• **Your instructions**:
Pictures left aside, return the lines below exactly, from the one with "Instruction: Open Franklin" to the end, including both ends.

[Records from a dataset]
________

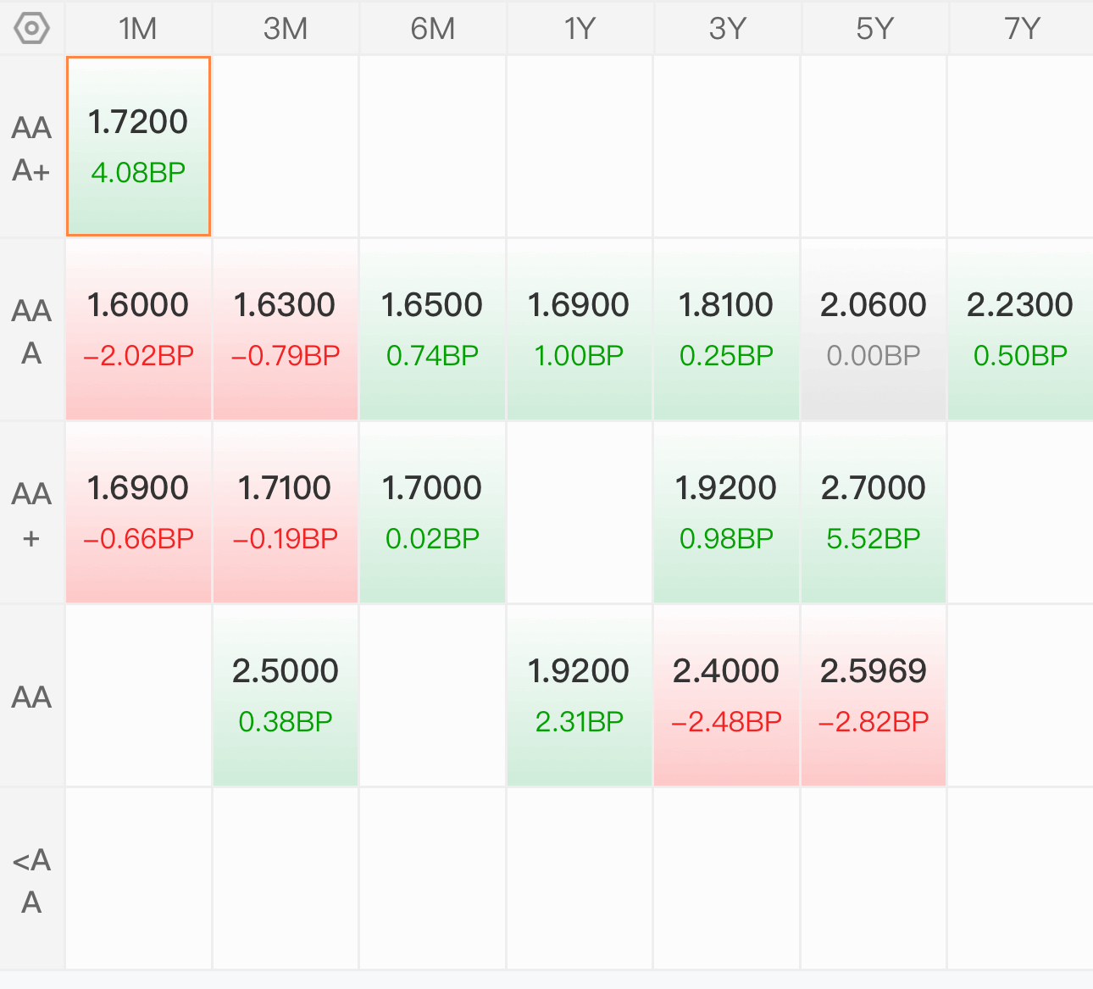Select the 1M column header
The height and width of the screenshot is (989, 1093).
tap(138, 28)
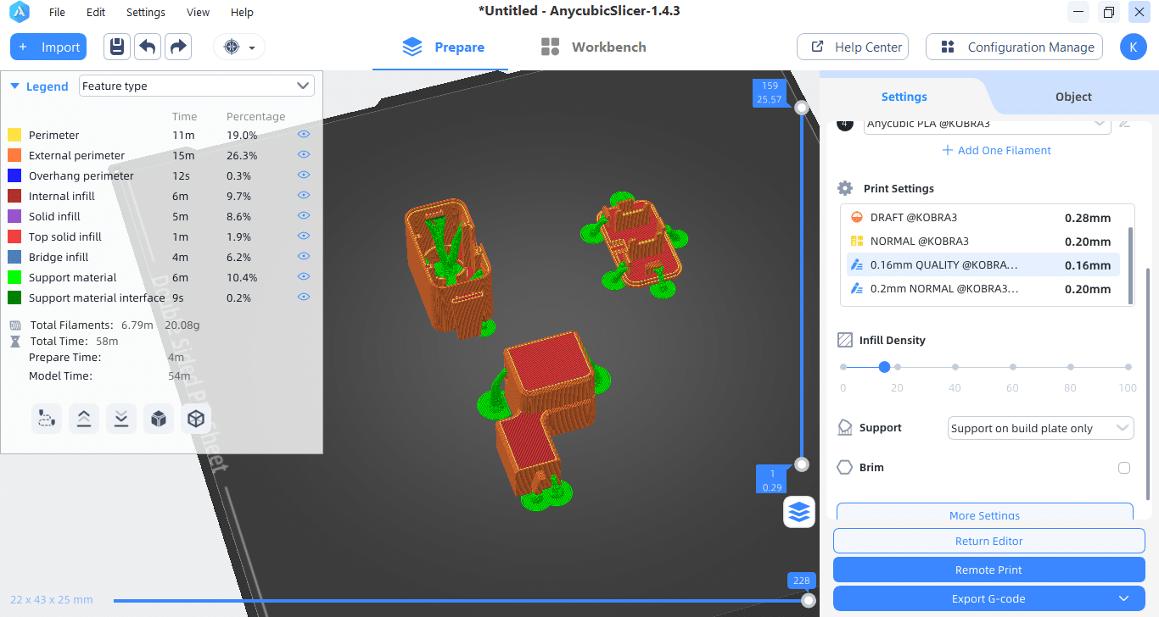Viewport: 1159px width, 617px height.
Task: Open the Settings menu in menu bar
Action: 145,13
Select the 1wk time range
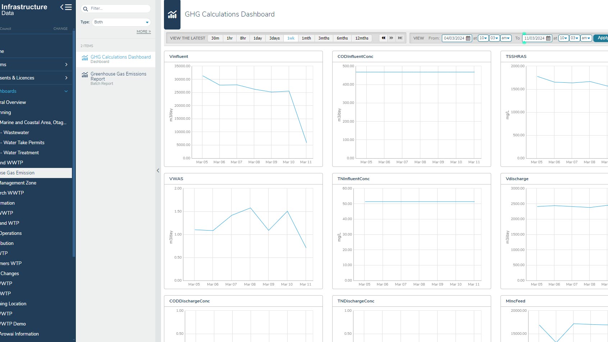608x342 pixels. pyautogui.click(x=291, y=38)
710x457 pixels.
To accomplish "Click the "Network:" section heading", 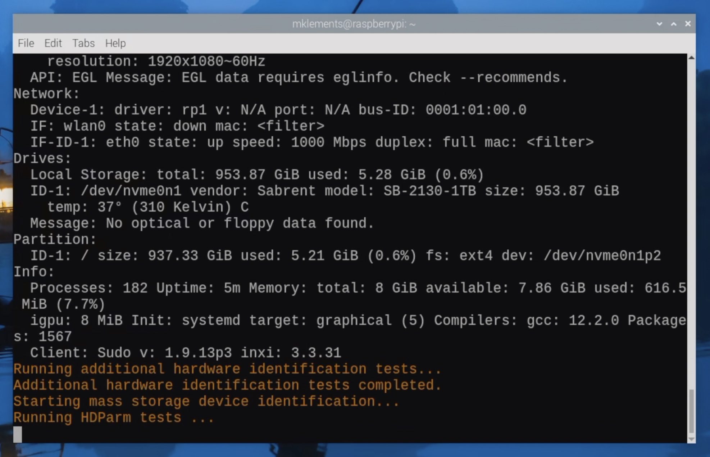I will point(47,94).
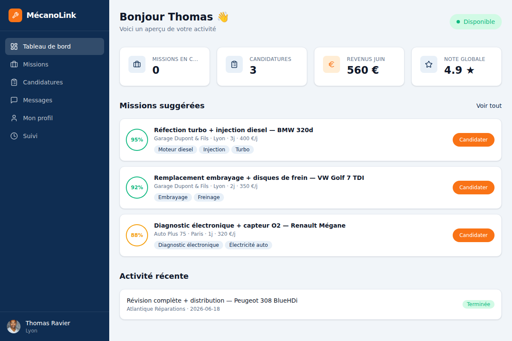
Task: Click the euro icon on Revenus Juin card
Action: (332, 64)
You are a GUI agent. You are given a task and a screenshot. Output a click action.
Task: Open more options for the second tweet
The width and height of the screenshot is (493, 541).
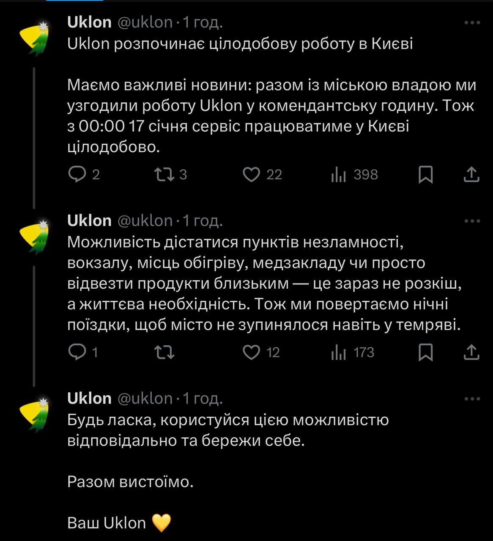pyautogui.click(x=472, y=221)
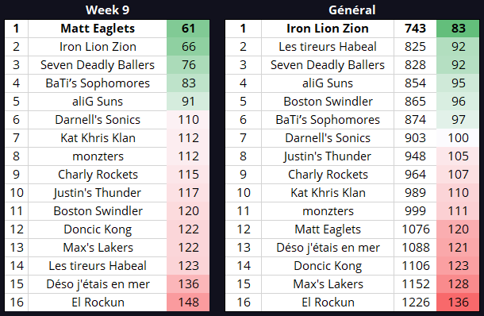Select Iron Lion Zion in Général table
This screenshot has width=484, height=316.
point(328,29)
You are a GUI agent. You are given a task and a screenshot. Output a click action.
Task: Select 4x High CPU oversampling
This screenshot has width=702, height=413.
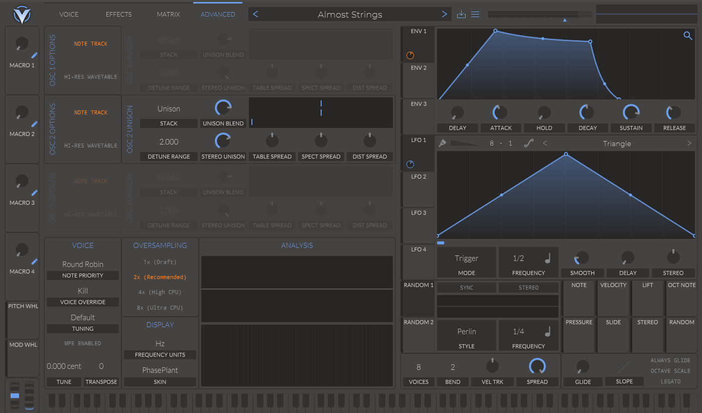point(160,292)
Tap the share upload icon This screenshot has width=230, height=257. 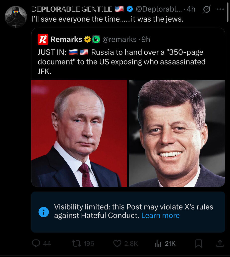point(219,243)

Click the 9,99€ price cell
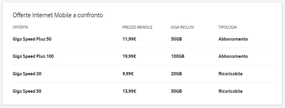coord(128,74)
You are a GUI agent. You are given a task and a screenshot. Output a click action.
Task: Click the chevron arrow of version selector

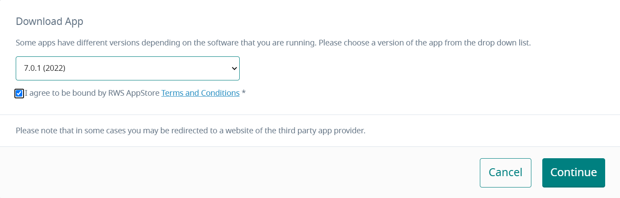click(x=234, y=68)
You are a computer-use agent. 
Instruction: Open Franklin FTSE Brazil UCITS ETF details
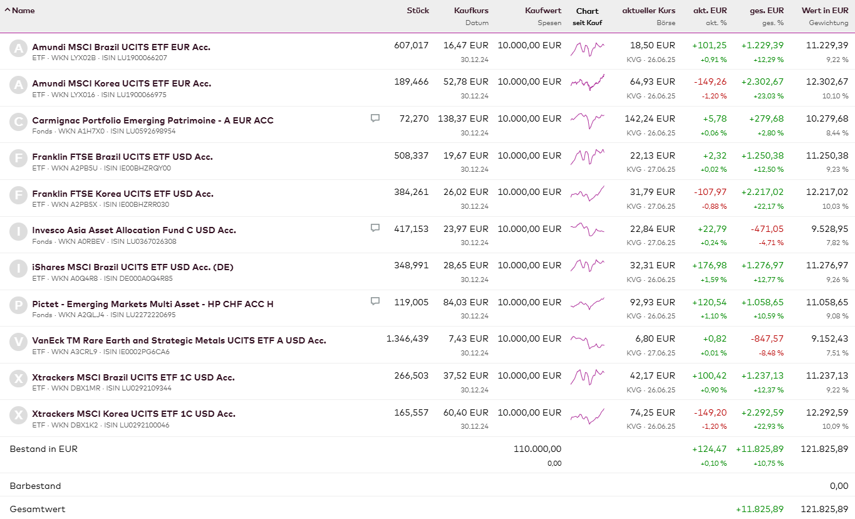[122, 157]
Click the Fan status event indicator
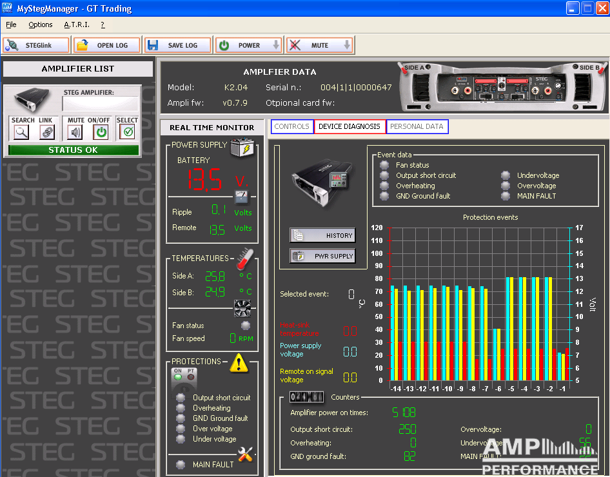The height and width of the screenshot is (477, 610). [385, 165]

________

• **Response below**:
Instruction: Open Franklin FTSE Brazil UCITS ETF details
[122, 157]
Click the Fan status event indicator
The height and width of the screenshot is (477, 610). [385, 165]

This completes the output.